Düşük ışıklı kapalı ağaçlar
Kısacası kendimi hiçbir zaman güzellik ürünlerinin kölesi gibi hissetmedim. Veya bu konuda saç ürünleri ve parfüm. Her zaman yıka ve giy bir kız oldum, bu yüzden saç spreyi ve pomat hiçbir zaman bana göre olmadı, ancak yakın zamanda parfümden de vazgeçme kararı aldım (yıllarca dini kullanımdan sonra). Tüm bu kimyasal kokular rahatsız edici olabilir ve aslında iç mekan hava kirliliğine önemli ölçüde katkıda bulunabilir ve aslında organik sabunlarımın ve losyonlarımın kokusunu seviyorum, bu yüzden evden çıkmadan önce havada asılı kalan alkolle karışmış parfüm kokusunu neredeyse hiç özlemiyorum. Ve artık dergilerde makyaj, parfüm ve ojeyle ilgili tamamen geçiştirebileceğim bölümler var. Hakkında okuduğum her şeyi her zaman istememenin ne kadar güzel olduğunu anlatamam.
Daha az imrenmeyi seçerek (ve yalnızca organik ve tamamen doğal olanları satın alarak), bir anda sepetime atlayabilecek ürünleri büyük ölçüde azaltmış oluyorum. Ve hiçbir şey kaçırıyormuşum gibi gelmiyor, aksine çok daha fazlasını kazanıyormuşum gibi geliyor. Daha sağlıklı ve daha saf bir yaşam tarzı, yedek dolap ve dolap alanı, cüzdanımda daha fazla para ve alışveriş yapmak ve raflara çıkacak her yeni ürüne takıntılı olmak dışında başka şeyler yaparak harcayabileceğim ekstra zaman.

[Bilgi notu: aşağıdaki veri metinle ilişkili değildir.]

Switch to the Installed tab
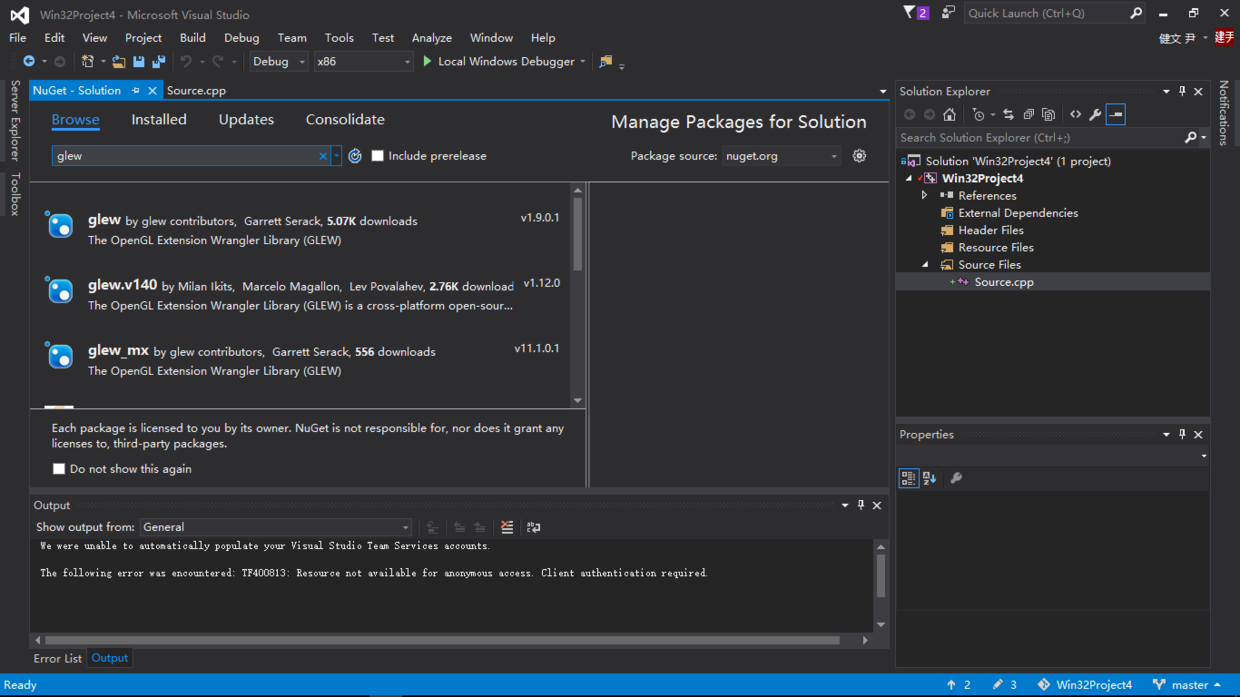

Bu resmi. Hayat basit olduğunda güzeldir. Ve sizlerin hayatı kolaylaştırmak ve daha azıyla yaşamak için ne yaptığınızı bilmek için can atıyorum. Ürünleri paylaşmaktan, hatta kendi ürünlerinizi yapmaktan, belirli şeylerden vazgeçip belirli öğeleri toplu olarak satın almaya kadar, 2009 yılında dolaplarınızı (ve yaşamlarınızı) temizlemek için neler yaptığınızı bilmek isteriz! Bulaşık ne kadar azsa o kadar çok kir olur.
*Çıkış yapmak bu harika yazı Decor8'de. Havada bir şey var! Herkes temellere geri dönüyor.
**En sevdiğimiz sertifikalı organik/tamamen doğal/kimyasal içermeyen ürünlerimizin kapsamlı bir listesi için, kullandığımız ve sevdiğimiz her şeyin özel adlarını görmek üzere bu gönderinin yorum bölümüne bakın.